So we saw that there were four factorial ways of organising four letters, so four times three times two times one. So I’ve gotta think what can I do to that in order to get the answer for one letter when I’m choosing just one letter out of that four. Well, if I could cancel the three and the two and the one, that would just leave me with four. So when we’re looking at two letters, let’s think about that we’re trying to generate a calculation of four times three. Well if I do four times three times two times one, that’s the total number of combinations of four letters in- arranged in different ways. If I’m choosing two from that, the number of permutations, if I can cancel down the two and the one, so I cancel down the two and the one, that it would leave me with my calculation of four times three. And for three letters, we start off with the same number of combinations and we’re just gonna cancel down the one.

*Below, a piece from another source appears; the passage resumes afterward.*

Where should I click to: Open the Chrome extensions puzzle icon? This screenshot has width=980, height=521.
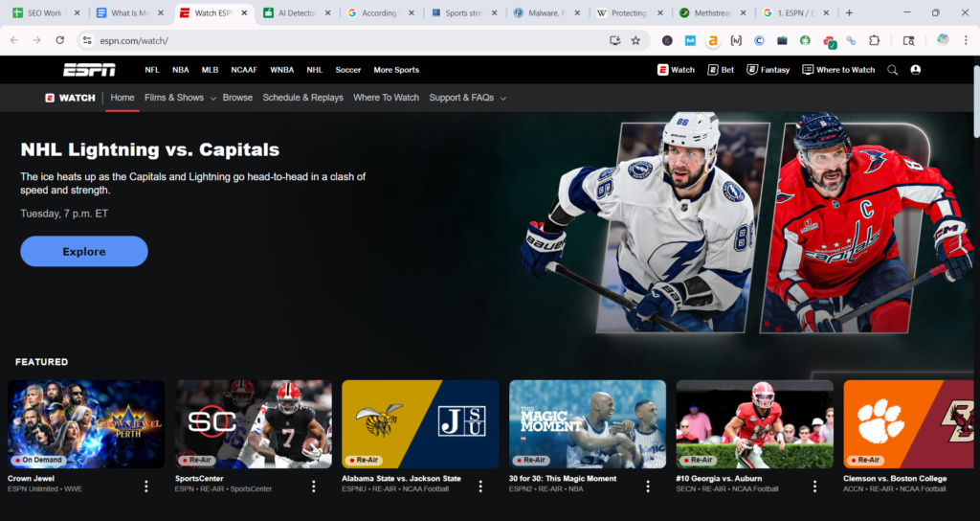(x=874, y=40)
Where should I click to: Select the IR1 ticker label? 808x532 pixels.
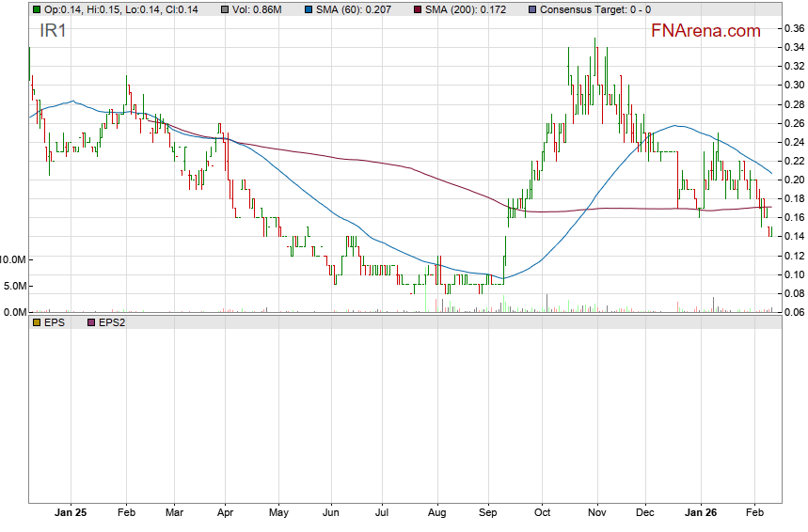click(53, 31)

And I’ll come back and talk about the four-letter situation in just a moment. So let’s examine how we can generate these three calculations on the left. Well, the numerators are all four times three times two times one so they’re all four factorial, and the denominator in the first case is three times two times one. That’s three factorial. In the second case, it’s two times one which is two factorial. And in the third case, it’s one. Well, let’s just call that one factorial. And next so, we’ve got four on the top so that’s where this four comes from, and we’ve got three on the bottom. Well four take away one gives us three. For the second case, we have four on the top, that’s where that comes from. four take away two gives us two. And for the third one, we’ve got the four on the top and we’ve got one at the bottom, so four take away three leaves us with one.

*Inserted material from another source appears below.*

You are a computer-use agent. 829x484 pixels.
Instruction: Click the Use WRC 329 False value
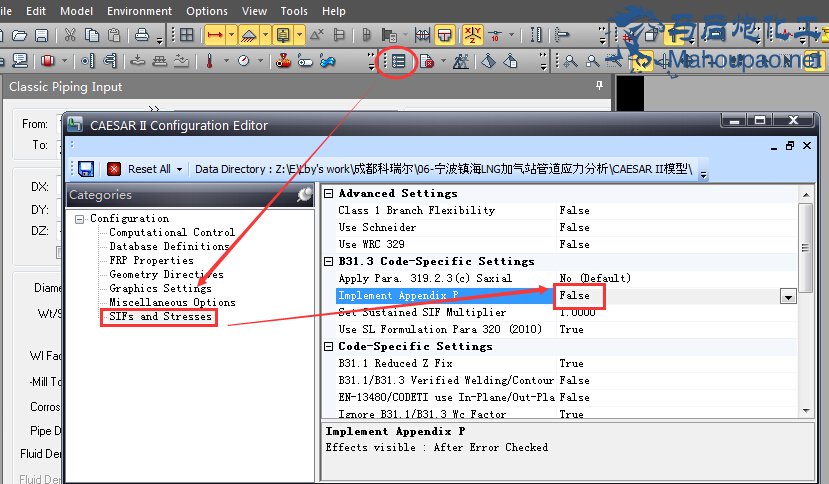tap(574, 245)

So just trying to spot the pattern that’s emerging here, the number of objects that we had at the top here tells us what the number on the numerator is gonna be. And if we subtract the number that we’re choosing from that number, that number at the top there, that tells us what number is gonna go on the denominator. Now if we apply this pattern to the last case over here, we’ve got four factorial on the top and four minus four is zero factorial on the bottom. And there’s a bit of a problem, zero factorial. What on earth does that mean? Well remember, factorial is you take the number and then you keep subtracting away one and you’re multiplying. So four times three times two times one and so on. But if we start off at zero, what does that mean? Well there’s a bit of a trick here. We define that as being equal to one, and sorry about that! It might feel be a bit uncomfortable choosing to do that, but that’s the definition of zero factorial: it is one. So if we take that definition of zero factorial, we end up with four factorial over zero factorial, four factorial over one. So that’s still a number and it still gives us the right answer.

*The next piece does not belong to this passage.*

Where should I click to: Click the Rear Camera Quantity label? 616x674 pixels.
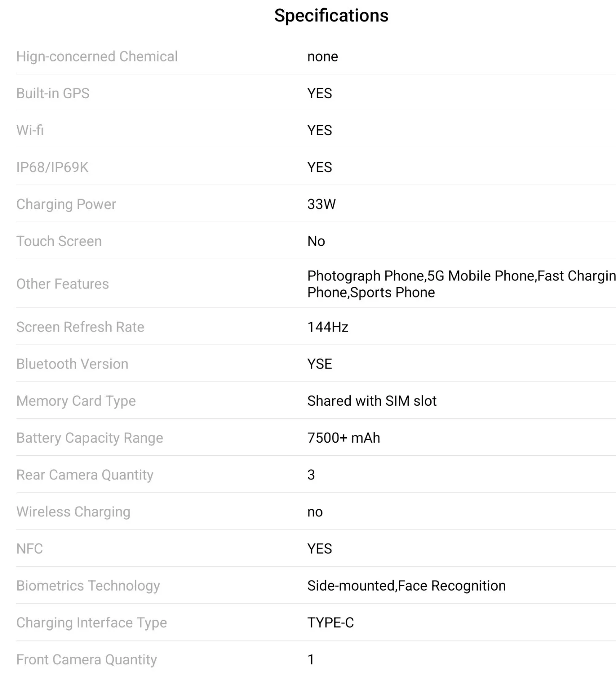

So 𝑛 𝑃 𝑟 is 𝑛 factorial over 𝑛 minus 𝑟 factorial, where 𝑛 𝑃 𝑟 is the number of permutations for organising 𝑟 objects from a set of 𝑛 objects. And remember this provisor here that we’ve defined zero factorial to be equal to one so that this whole thing works. So we’ve seen that there are twenty-four different permutations for picking three letters out of a bag of four letters, and these are the different combinations that we’ve written down here. So the thing you might notice is that some of them are actually equivalent. So for example, all these six different combinations are all just variations on 𝐴, 𝐵, and 𝐶, just in different orders. And these ones are the six variations of ways of organising 𝐵, 𝐶, and 𝐷. So those twenty-four different combinations in total actually boil down to six which are variations on 𝐴, 𝐵, and 𝐶; six which are variations on 𝐴, 𝐵, and 𝐷; six variations on 𝐴, 𝐶, and 𝐷; and six variations on 𝐵, 𝐶, and 𝐷.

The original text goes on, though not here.